SDHS students learn a lesson for life

November 23rd, 2011 by Katie Ward in Local Regional News

Soddy-Daisy High School Honors English students are preparing a film of a recent symposium on "The Sunflower" by Simon Wiesenthal to be distributed via video across Tennessee.

SDHS television and technology class teacher Glen Bolin filmed the students and the Tennessee Holocaust Commission in order to make the video and lesson plan available to high schools across the state.

Soddy-Daisy High School students in Trevor Fuller's Honors English class are working on a special symposium filming project about "The Sunflower" by Simon Wiesenthal. From left are Charnae Hines, Laura Maynard, Kelsea King, Caleb Perez, Chloe Mitchell, Briana Walker, Adriana Peckinpaugh and Stormie Moore.

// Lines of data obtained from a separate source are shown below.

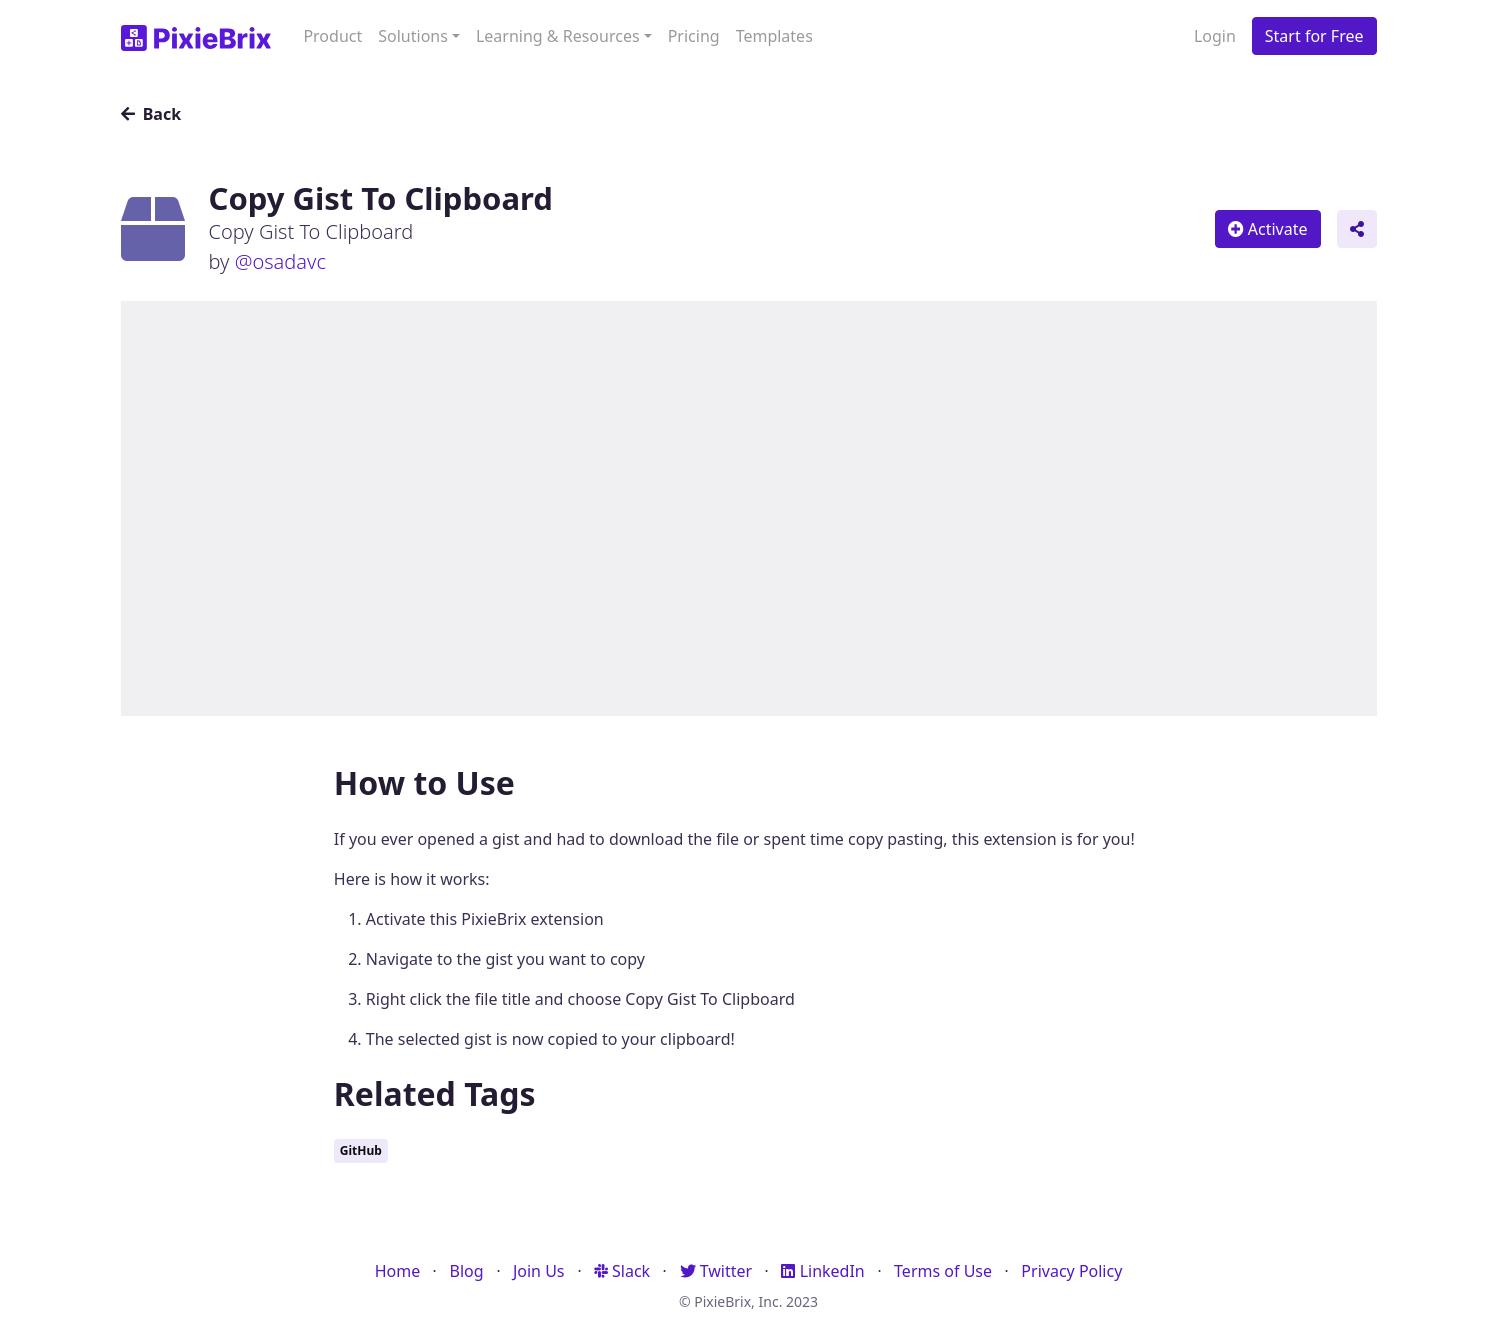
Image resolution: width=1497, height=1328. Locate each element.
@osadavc (280, 261)
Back (151, 114)
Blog (467, 1271)
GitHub (361, 1150)
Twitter (716, 1271)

Soddy-Daisy High School students in Trevor Fuller's Honors...

Photo by Katie Ward

"The symposium is on the possibilities and limitations of forgiveness," said SDHS Honors English teacher Trevor Fuller, adding that a panel of professionals and his Honors English class participants put themselves in the shoes of a Jew in the film to decide whether or not to forgive a Nazi for war crimes against humanity. "The book the symposium is based on, 'The Sunflower,' retells author Simon Wiesenthal's story of being brought to the bedside of a dying German Nazi soldier who wishes to confess his crimes and ask for forgiveness from a single Jew."

Fuller said at the end of the story Simon shares how he responded to the dying man's request, and then turns the table on the readers and asks what they would do in his situation. He said great thinkers from diverse backgrounds have attempted to answer that question, from former presidents to the Dalai Lama.

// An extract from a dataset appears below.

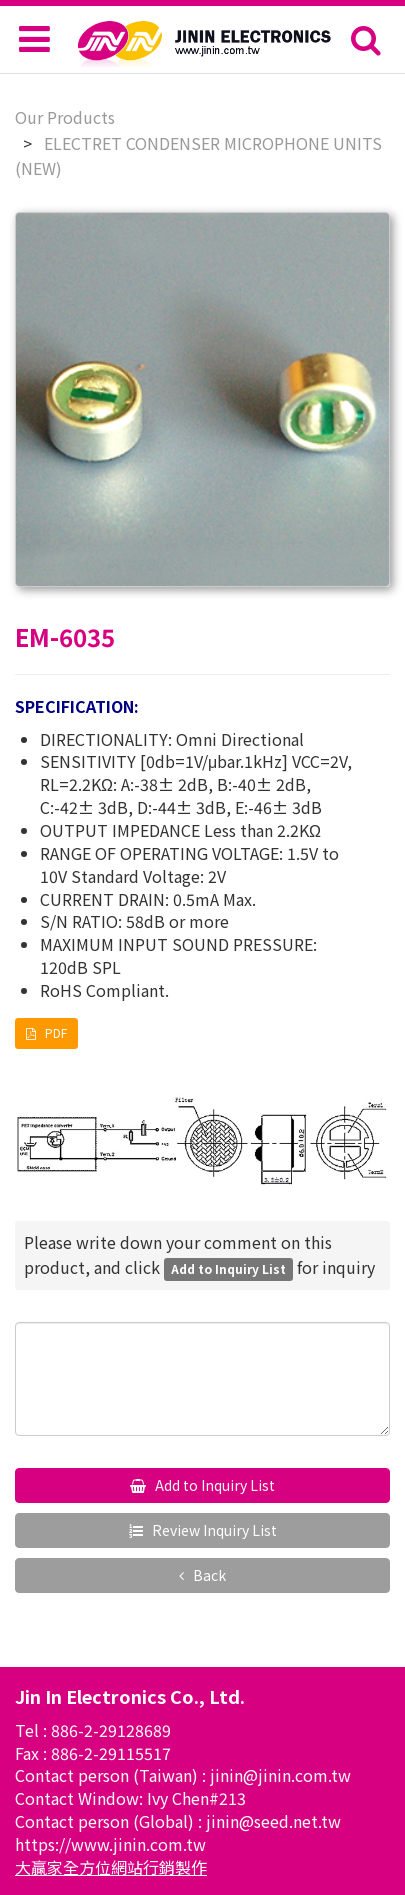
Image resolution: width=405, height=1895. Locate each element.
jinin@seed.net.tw (273, 1821)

He said panelists responding to that question filmed at the symposium include Executive Director of the Holocaust Commission Danielle Kaminsky, Grace Calvary Chapel's the Rev. Tim Millsaps, Holy Spirit Catholic Church's the Rev. Al Humbrecht, American Diversity Report Chief Editor Deborah Levine, Hixson attorney John Meldorf and financial advisor Cliff Gould.

Freshman students in Fuller's Honors English class participated in the filmed symposium and will serve as teachers for fellow students across the state. The students are still wrestling with whether or not to forgive the soldier, Fuller said.

SDHS freshman Caleb Perez said it was interesting to see people's different perspectives. He said some people had the same answer but thought differently about it. Freshman Chloe Mitchell said she thought it was 'cool' how personal backgrounds depict how people forgive. SDHS freshman Laura Maynard said Christianity is based on forgiveness, so faith could play a role in whether or not someone would forgive the soldier.

"Later, we went back and forth between the panel and the students, discussing important issues and other questions raised in the book," said Fuller. "This is a great lesson for my students because it requires real thinking coupled with a little soul searching to arrive at their answers."

He said in this one unit he is able to assess reading, writing, oral presentation and the use of digital media. But more importantly, he said it's a life lesson that he believes the students will carry with them from this point forward.

"This meant a lot to my kids and I'm very proud of their hard work," Fuller said.